__Brano fornito__
————
Le due ragazze risulteranno anche
affidabili testimoni oculari del
progressivo decadimento fisico di uno
dei più sanguinari dittatori della
storia. Traudl arriva a Berlino nel 1942
trovando impiego nella Cancelleria del
Reich. È una bella ragazza di 22 anni;
lavorerà affianco al Führer fino al
suicidio del dittatore. A lei Hitler
detta il suo testamento politico e
quello personale dopo le nozze con Eva
Braun nella notte del 28 Aprile 1945
quando aveva già deciso il proprio
destino. Dal suo diario Traudl trasse un
libro di memorie che tentò invano di
pubblicare nel 1947; il testo uscirà
soltanto dopo la sua morte nel 2002 e
verrà pubblicato in Italia da Mondadori
nel 2003 col titolo:
Fino all’ultima ora. Le memorie della
segretaria di Hitler, 1942-1945.
Christa Schroeder entra nello staff di
Hitler nel 1933 dopo la sua elezione a
Cancelliere, e gli resta accanto per 12
anni fino a pochi giorni prima del
suicidio. Il 20 aprile 1945, mentre
infuria la battaglia intorno a Berlino
oramai circondata dalle truppe del
maresciallo Zukov, il Führer esorta le
sue segretarie a lasciare il bunker; due
di esse, tra cui Christa, obbediscono
fuggendo verso la Baviera per evitare di
finire nelle mani delle truppe
sovietiche. Christa pubblicherà la sua
biografia nel 1985 da Herbig, a Monaco
col titolo: Er war mein Chef (Era
il mio Capo); il libro è stato
tradotto in varie lingue ma non in
italiano.
————
__Dati forniti__
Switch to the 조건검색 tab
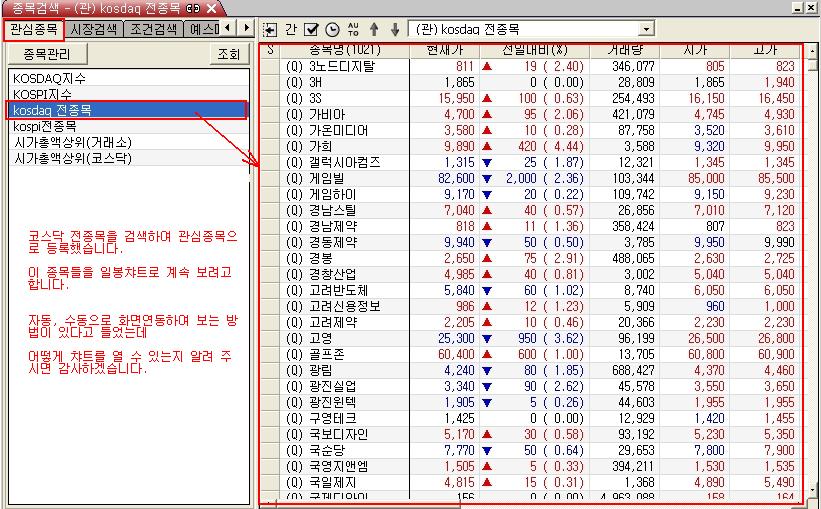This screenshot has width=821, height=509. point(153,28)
————
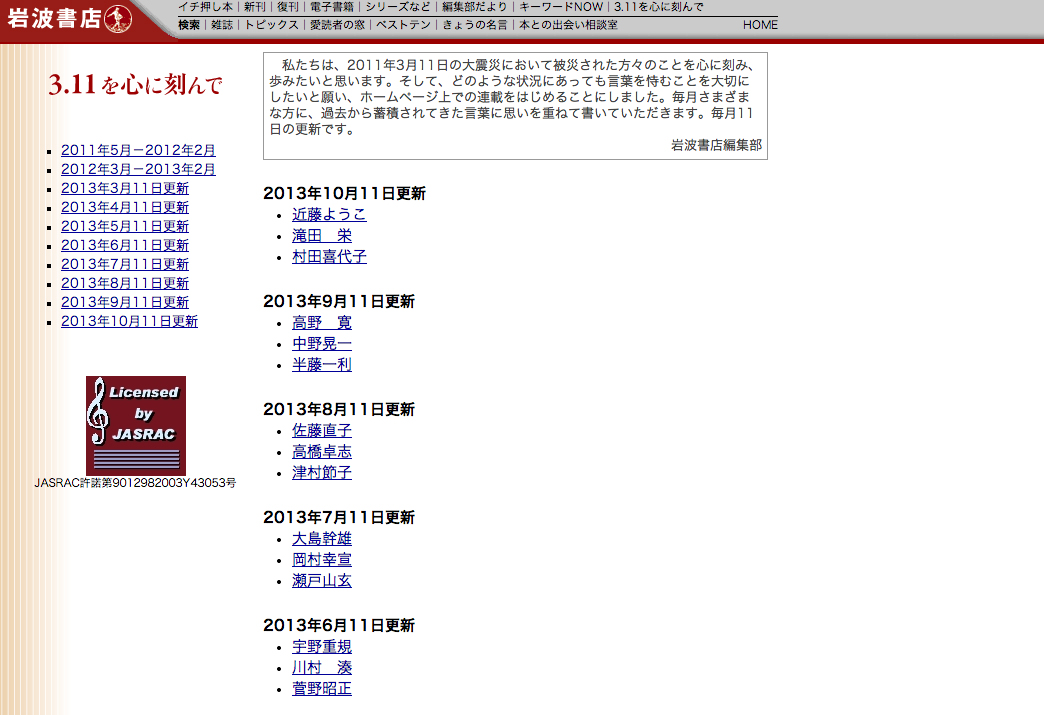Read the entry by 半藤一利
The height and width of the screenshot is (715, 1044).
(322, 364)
————
__Cosa fare__
Secondo il brano sulle segretarie di Hitler, in che anno Christa Schroeder entrò nello staff di Hitler? Per questo compito i dati non servono.

__Risposta__
Nel 1933, dopo l'elezione di Hitler a Cancelliere.